TEXT FOR ANALYSIS =
- Interactive map of the Skyway Studios area

General information
- Location: 3201 Dickerson Pike Nashville, Tennessee 91505
- Coordinates: 36°14′1.7448″N 86°45′23.7312″W﻿ / ﻿36.233818000°N 86.756592000°W
- Opening: 2015
- Owner: Julie Carell Stadler;

Website
- Official website

= Skyway Studios =

Film and television studio in Nashville, Tennessee

Skyway Studios is a film and television production studio located in Nashville, Tennessee. Opening in 2015, the studio was once a former studio facility for the Christian Broadcasting Network.

==Notable productions==

The studio has hosted tapings for the syndicated daytime talk show Pickler & Ben from 2017 to 2019.

The Grammy Award-winning hard rock band Halestorm would film music videos for their songs "Darkness Always Wins" and "The Steeple" at the studio.

From 2020 to 2021, Total Nonstop Action Wrestling (TNA) would hold several television tapings for Impact!, Xplosion, and later Before The Impact at the studio due to the COVID-19 pandemic. TNA would also hold several pay-per-view events beginning with the 2020 Slammiversary. Initially holding events behind closed doors, the promotion would gradually begin allowing fans to attend shows at the studio starting with the 2021 Slammiversary pay-per-view.

From March 21, 2022 to November 4, 2023, the National Wrestling Alliance would hold television tapings for its weekly shows Powerrr and NWA USA.

Due to the aftermath of Hurricane Helene, TNA would reschedule a set of tapings which were set to be at the Spartanburg Memorial Auditorium in Spartanburg, South Carolina to the Skyway Studios on October 2, 2024 and October 3, 2024.

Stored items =
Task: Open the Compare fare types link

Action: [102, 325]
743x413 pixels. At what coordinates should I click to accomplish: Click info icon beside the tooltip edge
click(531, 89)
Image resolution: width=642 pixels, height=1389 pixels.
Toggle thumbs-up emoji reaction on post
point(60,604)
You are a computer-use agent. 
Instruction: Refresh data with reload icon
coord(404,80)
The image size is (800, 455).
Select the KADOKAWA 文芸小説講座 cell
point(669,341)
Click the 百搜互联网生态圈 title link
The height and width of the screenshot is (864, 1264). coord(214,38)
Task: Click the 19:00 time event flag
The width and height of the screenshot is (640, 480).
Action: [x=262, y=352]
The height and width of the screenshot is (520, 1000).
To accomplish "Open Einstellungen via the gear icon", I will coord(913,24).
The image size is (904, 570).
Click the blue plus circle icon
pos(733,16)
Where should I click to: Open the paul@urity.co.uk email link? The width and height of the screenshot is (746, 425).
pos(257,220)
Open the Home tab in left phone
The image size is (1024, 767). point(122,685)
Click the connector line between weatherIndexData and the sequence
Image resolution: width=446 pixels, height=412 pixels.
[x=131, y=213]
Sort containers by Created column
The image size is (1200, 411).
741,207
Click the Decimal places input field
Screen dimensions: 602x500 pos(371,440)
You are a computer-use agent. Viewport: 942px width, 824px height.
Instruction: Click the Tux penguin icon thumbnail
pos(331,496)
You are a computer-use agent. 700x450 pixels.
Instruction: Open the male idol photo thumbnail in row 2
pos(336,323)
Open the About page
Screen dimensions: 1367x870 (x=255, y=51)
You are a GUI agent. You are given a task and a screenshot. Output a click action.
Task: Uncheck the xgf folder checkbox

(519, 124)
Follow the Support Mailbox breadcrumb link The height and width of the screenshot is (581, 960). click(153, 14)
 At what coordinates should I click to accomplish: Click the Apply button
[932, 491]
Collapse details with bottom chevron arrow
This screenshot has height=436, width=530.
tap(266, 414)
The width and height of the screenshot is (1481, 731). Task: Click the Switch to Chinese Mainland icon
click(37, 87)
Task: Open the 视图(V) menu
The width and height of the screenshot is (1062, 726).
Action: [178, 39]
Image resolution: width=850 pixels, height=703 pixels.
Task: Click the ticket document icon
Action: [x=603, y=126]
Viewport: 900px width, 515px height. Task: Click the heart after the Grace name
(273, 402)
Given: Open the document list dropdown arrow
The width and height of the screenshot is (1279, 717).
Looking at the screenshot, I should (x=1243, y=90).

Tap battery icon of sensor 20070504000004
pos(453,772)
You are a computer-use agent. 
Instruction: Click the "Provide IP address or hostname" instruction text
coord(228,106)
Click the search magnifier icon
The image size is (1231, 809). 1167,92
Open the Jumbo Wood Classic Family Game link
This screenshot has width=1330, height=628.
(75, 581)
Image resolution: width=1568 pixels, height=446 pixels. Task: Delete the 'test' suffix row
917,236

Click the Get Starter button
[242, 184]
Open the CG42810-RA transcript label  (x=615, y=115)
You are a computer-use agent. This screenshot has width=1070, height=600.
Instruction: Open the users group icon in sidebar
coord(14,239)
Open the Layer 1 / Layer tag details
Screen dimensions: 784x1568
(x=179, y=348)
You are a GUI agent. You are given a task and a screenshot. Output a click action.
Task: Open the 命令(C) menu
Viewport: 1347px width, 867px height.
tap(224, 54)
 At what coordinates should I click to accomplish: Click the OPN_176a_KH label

ASSIGNED TASK =
In the Skyway Studios text above, rewrite the paragraph beginning "From 2020 to 2021, Total Nonstop Action Wrestling" as a short bulleted list that keeps its main facts.

RESULT OF THE TASK =
- From 2020 to 2021, because of the COVID-19 pandemic, Total Nonstop Action Wrestling (TNA) held several television tapings at the studio for Impact!, Xplosion, and later Before The Impact.
- TNA also held several pay-per-view events there, beginning with the 2020 Slammiversary.
- Events were at first held behind closed doors.
- Fans were gradually allowed to attend, starting with the 2021 Slammiversary pay-per-view.